§ **AIM OF THE TASK**
Extract the lines from the line containing "is (826, 678)." to the line containing "pyautogui.click(x=931, y=256)", inclusive, and reproduce them verbatim.

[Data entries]
** START **

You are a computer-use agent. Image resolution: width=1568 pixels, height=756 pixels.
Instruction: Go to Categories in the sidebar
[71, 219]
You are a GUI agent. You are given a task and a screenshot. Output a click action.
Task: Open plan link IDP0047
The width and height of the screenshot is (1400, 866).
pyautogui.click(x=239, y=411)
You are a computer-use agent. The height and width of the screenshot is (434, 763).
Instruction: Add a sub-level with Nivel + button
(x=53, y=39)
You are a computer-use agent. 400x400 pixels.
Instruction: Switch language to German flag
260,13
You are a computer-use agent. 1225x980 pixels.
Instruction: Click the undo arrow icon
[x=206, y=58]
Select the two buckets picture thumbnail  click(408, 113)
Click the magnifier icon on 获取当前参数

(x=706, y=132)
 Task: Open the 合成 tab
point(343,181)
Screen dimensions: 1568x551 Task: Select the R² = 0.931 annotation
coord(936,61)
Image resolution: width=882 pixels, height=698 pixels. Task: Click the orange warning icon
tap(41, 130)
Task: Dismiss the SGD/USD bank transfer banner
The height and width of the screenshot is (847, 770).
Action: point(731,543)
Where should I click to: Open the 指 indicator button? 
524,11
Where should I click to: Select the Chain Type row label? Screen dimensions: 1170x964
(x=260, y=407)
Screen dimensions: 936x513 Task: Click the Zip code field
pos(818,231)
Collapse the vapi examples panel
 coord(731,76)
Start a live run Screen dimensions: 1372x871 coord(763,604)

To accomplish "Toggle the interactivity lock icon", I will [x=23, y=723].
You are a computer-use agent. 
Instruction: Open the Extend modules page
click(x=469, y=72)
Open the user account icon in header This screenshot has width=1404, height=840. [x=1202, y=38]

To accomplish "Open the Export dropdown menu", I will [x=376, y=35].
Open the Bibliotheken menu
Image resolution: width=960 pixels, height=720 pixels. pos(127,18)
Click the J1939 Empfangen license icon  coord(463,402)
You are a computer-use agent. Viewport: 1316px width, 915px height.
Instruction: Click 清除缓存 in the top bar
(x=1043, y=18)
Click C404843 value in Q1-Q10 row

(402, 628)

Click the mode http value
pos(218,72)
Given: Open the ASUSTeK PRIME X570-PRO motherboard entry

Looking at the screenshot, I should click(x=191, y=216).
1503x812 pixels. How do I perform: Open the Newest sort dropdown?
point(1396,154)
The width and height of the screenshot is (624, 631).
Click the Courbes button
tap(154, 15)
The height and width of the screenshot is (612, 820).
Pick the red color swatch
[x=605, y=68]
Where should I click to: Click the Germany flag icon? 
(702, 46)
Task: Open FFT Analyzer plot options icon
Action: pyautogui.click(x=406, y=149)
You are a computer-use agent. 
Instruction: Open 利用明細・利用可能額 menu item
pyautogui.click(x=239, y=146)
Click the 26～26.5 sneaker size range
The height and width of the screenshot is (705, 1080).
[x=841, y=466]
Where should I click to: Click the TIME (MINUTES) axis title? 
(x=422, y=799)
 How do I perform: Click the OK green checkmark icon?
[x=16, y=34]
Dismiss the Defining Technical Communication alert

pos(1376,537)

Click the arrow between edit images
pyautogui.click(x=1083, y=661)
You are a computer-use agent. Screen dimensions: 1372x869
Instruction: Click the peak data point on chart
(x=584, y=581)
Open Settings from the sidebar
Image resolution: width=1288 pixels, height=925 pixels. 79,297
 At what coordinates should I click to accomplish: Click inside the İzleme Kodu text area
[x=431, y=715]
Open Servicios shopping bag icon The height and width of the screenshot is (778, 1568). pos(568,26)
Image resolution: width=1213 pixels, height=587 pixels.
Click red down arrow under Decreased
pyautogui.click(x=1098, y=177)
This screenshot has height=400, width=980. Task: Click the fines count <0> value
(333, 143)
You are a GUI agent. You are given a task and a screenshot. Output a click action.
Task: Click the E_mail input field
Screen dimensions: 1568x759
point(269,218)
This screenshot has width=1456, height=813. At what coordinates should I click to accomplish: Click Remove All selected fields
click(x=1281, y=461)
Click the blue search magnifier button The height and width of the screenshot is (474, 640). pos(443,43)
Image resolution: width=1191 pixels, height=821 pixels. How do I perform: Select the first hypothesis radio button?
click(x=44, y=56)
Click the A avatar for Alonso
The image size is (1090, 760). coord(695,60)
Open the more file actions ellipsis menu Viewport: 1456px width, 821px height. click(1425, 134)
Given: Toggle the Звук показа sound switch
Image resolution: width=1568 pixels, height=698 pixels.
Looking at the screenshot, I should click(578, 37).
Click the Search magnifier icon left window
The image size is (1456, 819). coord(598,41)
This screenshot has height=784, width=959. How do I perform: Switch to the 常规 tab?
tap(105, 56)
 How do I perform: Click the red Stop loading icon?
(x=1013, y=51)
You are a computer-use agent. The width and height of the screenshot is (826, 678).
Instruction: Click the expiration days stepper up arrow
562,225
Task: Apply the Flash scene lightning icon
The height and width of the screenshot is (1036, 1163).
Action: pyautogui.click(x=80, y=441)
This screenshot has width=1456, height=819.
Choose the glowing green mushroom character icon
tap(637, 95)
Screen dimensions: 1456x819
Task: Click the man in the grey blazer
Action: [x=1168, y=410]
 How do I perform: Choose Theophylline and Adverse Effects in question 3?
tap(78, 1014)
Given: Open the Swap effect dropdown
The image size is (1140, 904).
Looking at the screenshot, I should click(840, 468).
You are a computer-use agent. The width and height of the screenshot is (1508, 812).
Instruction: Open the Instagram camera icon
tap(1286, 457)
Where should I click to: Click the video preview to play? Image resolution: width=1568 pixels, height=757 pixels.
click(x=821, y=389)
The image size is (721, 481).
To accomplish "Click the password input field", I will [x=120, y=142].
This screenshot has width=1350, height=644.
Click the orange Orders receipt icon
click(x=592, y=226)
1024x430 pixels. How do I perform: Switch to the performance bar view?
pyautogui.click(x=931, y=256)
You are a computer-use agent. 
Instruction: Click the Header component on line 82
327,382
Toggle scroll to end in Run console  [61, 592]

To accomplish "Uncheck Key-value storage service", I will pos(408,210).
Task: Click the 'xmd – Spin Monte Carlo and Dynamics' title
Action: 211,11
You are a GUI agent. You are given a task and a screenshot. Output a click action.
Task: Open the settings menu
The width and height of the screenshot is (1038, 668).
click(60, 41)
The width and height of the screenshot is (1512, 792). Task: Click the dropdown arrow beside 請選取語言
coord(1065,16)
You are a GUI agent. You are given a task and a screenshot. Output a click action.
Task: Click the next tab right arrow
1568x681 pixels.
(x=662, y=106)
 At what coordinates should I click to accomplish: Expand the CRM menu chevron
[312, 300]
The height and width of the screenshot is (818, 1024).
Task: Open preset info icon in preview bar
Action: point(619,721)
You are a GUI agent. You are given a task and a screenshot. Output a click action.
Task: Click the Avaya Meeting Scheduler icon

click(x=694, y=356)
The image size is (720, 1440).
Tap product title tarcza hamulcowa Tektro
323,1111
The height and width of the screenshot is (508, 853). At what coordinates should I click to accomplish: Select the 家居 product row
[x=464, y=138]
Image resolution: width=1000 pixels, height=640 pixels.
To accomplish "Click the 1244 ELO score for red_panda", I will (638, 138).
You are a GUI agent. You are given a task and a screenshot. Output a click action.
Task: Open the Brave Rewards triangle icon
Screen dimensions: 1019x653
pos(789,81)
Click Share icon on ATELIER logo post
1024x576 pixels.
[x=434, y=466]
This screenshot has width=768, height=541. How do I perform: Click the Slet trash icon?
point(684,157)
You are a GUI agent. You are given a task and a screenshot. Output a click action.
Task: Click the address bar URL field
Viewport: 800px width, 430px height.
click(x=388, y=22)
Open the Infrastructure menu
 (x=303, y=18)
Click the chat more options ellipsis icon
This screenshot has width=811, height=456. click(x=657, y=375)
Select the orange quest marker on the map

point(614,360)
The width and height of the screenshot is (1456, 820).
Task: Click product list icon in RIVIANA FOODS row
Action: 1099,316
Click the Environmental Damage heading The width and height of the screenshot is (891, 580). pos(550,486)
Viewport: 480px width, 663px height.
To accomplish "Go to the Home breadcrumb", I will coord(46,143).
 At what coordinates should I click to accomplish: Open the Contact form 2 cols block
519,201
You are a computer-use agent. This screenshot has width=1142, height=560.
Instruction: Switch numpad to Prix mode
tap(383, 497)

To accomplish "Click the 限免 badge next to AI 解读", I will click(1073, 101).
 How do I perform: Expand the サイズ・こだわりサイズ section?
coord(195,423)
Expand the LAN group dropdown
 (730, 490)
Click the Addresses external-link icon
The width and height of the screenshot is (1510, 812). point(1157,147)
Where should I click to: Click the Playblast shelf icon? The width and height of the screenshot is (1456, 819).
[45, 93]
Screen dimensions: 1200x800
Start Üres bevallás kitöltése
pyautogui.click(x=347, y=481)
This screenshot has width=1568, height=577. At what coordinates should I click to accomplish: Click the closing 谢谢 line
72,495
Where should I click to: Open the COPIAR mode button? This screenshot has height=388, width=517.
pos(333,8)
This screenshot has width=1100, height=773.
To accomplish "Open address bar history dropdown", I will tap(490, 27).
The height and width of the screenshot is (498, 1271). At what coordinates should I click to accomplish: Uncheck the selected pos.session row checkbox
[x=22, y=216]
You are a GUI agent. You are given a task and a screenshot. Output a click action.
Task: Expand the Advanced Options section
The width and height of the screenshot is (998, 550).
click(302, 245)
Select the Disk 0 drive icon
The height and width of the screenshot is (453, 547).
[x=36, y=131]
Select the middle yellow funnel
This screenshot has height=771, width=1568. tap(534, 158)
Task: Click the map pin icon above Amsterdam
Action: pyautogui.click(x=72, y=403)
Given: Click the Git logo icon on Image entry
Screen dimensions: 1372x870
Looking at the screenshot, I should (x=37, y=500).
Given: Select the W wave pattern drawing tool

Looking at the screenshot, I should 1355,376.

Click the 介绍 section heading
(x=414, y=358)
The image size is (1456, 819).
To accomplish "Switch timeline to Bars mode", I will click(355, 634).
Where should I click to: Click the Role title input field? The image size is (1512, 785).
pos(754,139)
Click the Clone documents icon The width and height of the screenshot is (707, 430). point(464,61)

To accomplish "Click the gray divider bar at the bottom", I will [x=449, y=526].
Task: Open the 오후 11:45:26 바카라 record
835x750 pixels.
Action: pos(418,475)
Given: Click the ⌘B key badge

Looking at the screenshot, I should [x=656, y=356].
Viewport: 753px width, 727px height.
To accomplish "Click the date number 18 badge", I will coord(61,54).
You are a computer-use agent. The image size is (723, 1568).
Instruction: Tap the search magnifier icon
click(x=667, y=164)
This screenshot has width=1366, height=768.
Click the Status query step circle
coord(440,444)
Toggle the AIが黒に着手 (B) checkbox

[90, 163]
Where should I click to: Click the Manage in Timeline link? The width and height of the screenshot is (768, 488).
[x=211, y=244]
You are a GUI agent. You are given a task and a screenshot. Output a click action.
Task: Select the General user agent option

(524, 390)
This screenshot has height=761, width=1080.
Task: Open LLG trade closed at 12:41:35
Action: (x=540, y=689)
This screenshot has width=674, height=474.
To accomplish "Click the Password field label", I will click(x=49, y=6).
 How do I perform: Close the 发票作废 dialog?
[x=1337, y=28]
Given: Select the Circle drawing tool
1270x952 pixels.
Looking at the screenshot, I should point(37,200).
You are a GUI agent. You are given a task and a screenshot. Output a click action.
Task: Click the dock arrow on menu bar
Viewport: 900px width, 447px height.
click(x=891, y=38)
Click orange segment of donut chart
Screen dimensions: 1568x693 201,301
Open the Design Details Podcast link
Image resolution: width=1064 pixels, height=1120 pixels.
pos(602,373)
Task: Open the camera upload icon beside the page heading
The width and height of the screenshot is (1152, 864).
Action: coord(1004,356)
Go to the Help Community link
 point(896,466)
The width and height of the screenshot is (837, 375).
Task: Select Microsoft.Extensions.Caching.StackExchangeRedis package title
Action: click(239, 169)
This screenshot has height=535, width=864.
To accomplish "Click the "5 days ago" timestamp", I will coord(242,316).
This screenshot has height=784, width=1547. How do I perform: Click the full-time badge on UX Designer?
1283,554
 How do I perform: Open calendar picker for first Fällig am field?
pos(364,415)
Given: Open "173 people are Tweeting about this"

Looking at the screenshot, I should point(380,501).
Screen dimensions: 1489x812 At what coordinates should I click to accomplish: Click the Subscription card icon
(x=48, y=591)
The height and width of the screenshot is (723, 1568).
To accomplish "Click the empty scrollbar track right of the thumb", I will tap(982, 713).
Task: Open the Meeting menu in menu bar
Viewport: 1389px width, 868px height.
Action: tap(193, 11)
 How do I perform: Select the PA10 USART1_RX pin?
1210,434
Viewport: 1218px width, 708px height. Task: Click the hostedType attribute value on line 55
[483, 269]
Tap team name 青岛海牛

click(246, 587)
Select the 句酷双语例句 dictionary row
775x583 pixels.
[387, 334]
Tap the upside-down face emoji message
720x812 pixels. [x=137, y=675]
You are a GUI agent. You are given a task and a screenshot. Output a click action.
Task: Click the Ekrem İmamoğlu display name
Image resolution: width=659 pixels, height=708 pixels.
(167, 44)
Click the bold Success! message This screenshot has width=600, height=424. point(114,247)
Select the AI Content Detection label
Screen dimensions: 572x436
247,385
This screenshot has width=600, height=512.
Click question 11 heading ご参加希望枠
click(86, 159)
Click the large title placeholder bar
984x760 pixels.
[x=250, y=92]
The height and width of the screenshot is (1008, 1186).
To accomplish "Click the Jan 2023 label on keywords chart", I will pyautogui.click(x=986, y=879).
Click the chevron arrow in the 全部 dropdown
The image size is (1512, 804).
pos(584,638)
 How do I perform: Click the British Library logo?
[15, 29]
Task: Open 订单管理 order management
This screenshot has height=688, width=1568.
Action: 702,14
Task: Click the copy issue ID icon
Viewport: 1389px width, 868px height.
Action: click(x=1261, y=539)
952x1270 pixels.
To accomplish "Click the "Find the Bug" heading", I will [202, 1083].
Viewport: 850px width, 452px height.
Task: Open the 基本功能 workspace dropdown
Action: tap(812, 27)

** END **

§ **OUTPUT OF THE EXERCISE**
You are a computer-use agent. The width and height of the screenshot is (826, 678).
Instruction: Click the expiration days stepper up arrow
562,225
Task: Apply the Flash scene lightning icon
The height and width of the screenshot is (1036, 1163).
Action: pyautogui.click(x=80, y=441)
This screenshot has width=1456, height=819.
Choose the glowing green mushroom character icon
tap(637, 95)
Screen dimensions: 1456x819
Task: Click the man in the grey blazer
Action: [x=1168, y=410]
 How do I perform: Choose Theophylline and Adverse Effects in question 3?
tap(78, 1014)
Given: Open the Swap effect dropdown
The image size is (1140, 904).
Looking at the screenshot, I should click(840, 468).
You are a computer-use agent. The width and height of the screenshot is (1508, 812).
Instruction: Open the Instagram camera icon
tap(1286, 457)
Where should I click to: Click the video preview to play? Image resolution: width=1568 pixels, height=757 pixels.
click(x=821, y=389)
The image size is (721, 481).
To accomplish "Click the password input field", I will [x=120, y=142].
This screenshot has width=1350, height=644.
Click the orange Orders receipt icon
click(x=592, y=226)
1024x430 pixels. How do I perform: Switch to the performance bar view?
pyautogui.click(x=931, y=256)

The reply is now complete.